• _DATA PROVIDED_:
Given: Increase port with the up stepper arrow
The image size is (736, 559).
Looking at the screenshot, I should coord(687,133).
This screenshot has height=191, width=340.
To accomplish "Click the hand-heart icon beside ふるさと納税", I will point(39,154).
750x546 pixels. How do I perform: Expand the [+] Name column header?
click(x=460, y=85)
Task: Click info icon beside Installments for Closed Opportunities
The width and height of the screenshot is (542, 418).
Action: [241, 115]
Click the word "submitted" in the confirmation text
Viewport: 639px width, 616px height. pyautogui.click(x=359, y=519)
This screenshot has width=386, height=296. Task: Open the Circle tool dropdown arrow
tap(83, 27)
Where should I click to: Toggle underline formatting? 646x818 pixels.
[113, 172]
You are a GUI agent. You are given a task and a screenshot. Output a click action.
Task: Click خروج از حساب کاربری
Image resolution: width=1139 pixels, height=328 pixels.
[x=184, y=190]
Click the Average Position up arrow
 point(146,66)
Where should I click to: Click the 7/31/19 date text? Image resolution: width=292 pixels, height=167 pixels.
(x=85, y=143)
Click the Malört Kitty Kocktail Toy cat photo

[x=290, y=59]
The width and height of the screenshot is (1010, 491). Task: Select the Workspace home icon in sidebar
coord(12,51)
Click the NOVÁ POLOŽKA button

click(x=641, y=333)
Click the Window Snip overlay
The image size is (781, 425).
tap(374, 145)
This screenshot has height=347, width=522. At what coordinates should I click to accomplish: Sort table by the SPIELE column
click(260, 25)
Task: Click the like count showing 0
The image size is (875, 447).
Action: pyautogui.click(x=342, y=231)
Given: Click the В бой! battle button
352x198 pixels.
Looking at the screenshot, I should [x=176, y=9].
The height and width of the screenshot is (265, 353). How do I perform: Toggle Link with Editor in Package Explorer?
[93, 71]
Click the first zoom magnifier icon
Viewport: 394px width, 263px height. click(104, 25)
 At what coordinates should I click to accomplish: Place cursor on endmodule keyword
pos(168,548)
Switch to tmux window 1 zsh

• _WHAT YOU WILL DO_: Retype each entry exactly, leaving none of them out.

• _WRITTEN RESPONSE_:
Given: Increase port with the up stepper arrow
The image size is (736, 559).
Looking at the screenshot, I should coord(687,133).
This screenshot has height=191, width=340.
To accomplish "Click the hand-heart icon beside ふるさと納税", I will point(39,154).
750x546 pixels. How do I perform: Expand the [+] Name column header?
click(x=460, y=85)
Task: Click info icon beside Installments for Closed Opportunities
The width and height of the screenshot is (542, 418).
Action: [241, 115]
Click the word "submitted" in the confirmation text
Viewport: 639px width, 616px height. pyautogui.click(x=359, y=519)
This screenshot has width=386, height=296. Task: Open the Circle tool dropdown arrow
tap(83, 27)
Where should I click to: Toggle underline formatting? 646x818 pixels.
[113, 172]
You are a GUI agent. You are given a task and a screenshot. Output a click action.
Task: Click خروج از حساب کاربری
Image resolution: width=1139 pixels, height=328 pixels.
[x=184, y=190]
Click the Average Position up arrow
 point(146,66)
Where should I click to: Click the 7/31/19 date text? Image resolution: width=292 pixels, height=167 pixels.
(x=85, y=143)
Click the Malört Kitty Kocktail Toy cat photo

[x=290, y=59]
The width and height of the screenshot is (1010, 491). Task: Select the Workspace home icon in sidebar
coord(12,51)
Click the NOVÁ POLOŽKA button

click(x=641, y=333)
Click the Window Snip overlay
The image size is (781, 425).
tap(374, 145)
This screenshot has height=347, width=522. At what coordinates should I click to accomplish: Sort table by the SPIELE column
click(260, 25)
Task: Click the like count showing 0
The image size is (875, 447).
Action: pyautogui.click(x=342, y=231)
Given: Click the В бой! battle button
352x198 pixels.
Looking at the screenshot, I should [x=176, y=9].
The height and width of the screenshot is (265, 353). How do I perform: Toggle Link with Editor in Package Explorer?
[93, 71]
Click the first zoom magnifier icon
Viewport: 394px width, 263px height. click(104, 25)
 At what coordinates should I click to accomplish: Place cursor on endmodule keyword
pos(168,548)
Switch to tmux window 1 zsh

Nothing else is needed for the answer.